The centerpiece of the Scorsese Collection is the two-disc RAGING BULL, named the best film of the 80s by Siskel and Ebert, Premiere , USA Today , American Film and thousands of die-hard fans. Few films have such a hard-core following and lines of dialogue memorized verbatim. Robert De Niro's shape-shifting performance of misanthropic 40s boxer Jake LaMotta earned him an Oscar, and watching it today one is again struck by how well he and Joe Pesci (in his career-making role) work together. I'm always amazed when I encounter someone who has never seen this landmark movie; if you haven't experienced RAGING BULL, the time has never been better, with a gorgeous DVD transfer doing full justice to Michael Chapman's black-and-white cinematography, and loaded with extras – two audio commentaries from Scorsese, Oscar-winning editor Thelma Schoonmaker, producers Irwin Winkler and Robert Chartoff, screenwriters Paul Schrader and Mardik Martin, actress Theresa Saldana, supervising sound effects editor Frank Warner, actor John Turturro (who makes a brief early appearance in the movie) and Jake LaMotta himself; four behind-the-scene featurettes; a “making of” documentary, newsreel footage of the real LaMotta defending his middleweight championship; and a fascinating side-by-side comparison of De Niro and LaMotta in the ring.

 

MARTIN SCORSESE INTERVIEW

When the NBR honored Scorsese with the Billy Wilder Award in 1998 for his lifetime of outstanding filmmaking, Sylvia Caminer and I interviewed him in his Manhattan office.   Here's the unedited transcript; I've purposely transcribed his words verbatim, to catch the rhythm and flow as we talked stream-of-consciously about vintage cinema:

 

SYLVIA CAMINER: When did you first become aware of Billy Wilder?

 

MARTIN SCORSESE: Billy Wilder is a fascinating figure. I was about eight years old, and the first one I clearly remember was SUNSET BOULEVARD. I'd never really seen a combination of humor, a kind of dark humor, and elements of film noir, which I didn't really understand at the time, I was eight years old, but I did know, beside these Technicolor Westerns that were being shown in theatres that my mother and father and my brother took me to see, there were dark strange tough movies that didn't all pan out the way Westerns did, so I was beginning to know the difference between entertainment and fantasy which was so beautiful like Westerns or musicals, that sort of thing, romance films, adventure films, as opposed to these tougher, grittier films that were in a way more realistic to not everyday life but an overall view of life, especially coming out of World War Two.

▸ Stated goal 1: In the Scorsese text, why did the interviewer transcribe Scorsese's words verbatim?
▸ Stated goal 2: Copy every line of the records below verbatim.

Extracted data entries
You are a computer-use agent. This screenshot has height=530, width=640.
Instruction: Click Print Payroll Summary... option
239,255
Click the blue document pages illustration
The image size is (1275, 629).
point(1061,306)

▸ Written response 1: The interviewer transcribed Scorsese's words verbatim to catch the rhythm and flow of the conversation, which moved stream-of-consciously through vintage cinema.

▸ Written response 2:
You are a computer-use agent. This screenshot has height=530, width=640.
Instruction: Click Print Payroll Summary... option
239,255
Click the blue document pages illustration
The image size is (1275, 629).
point(1061,306)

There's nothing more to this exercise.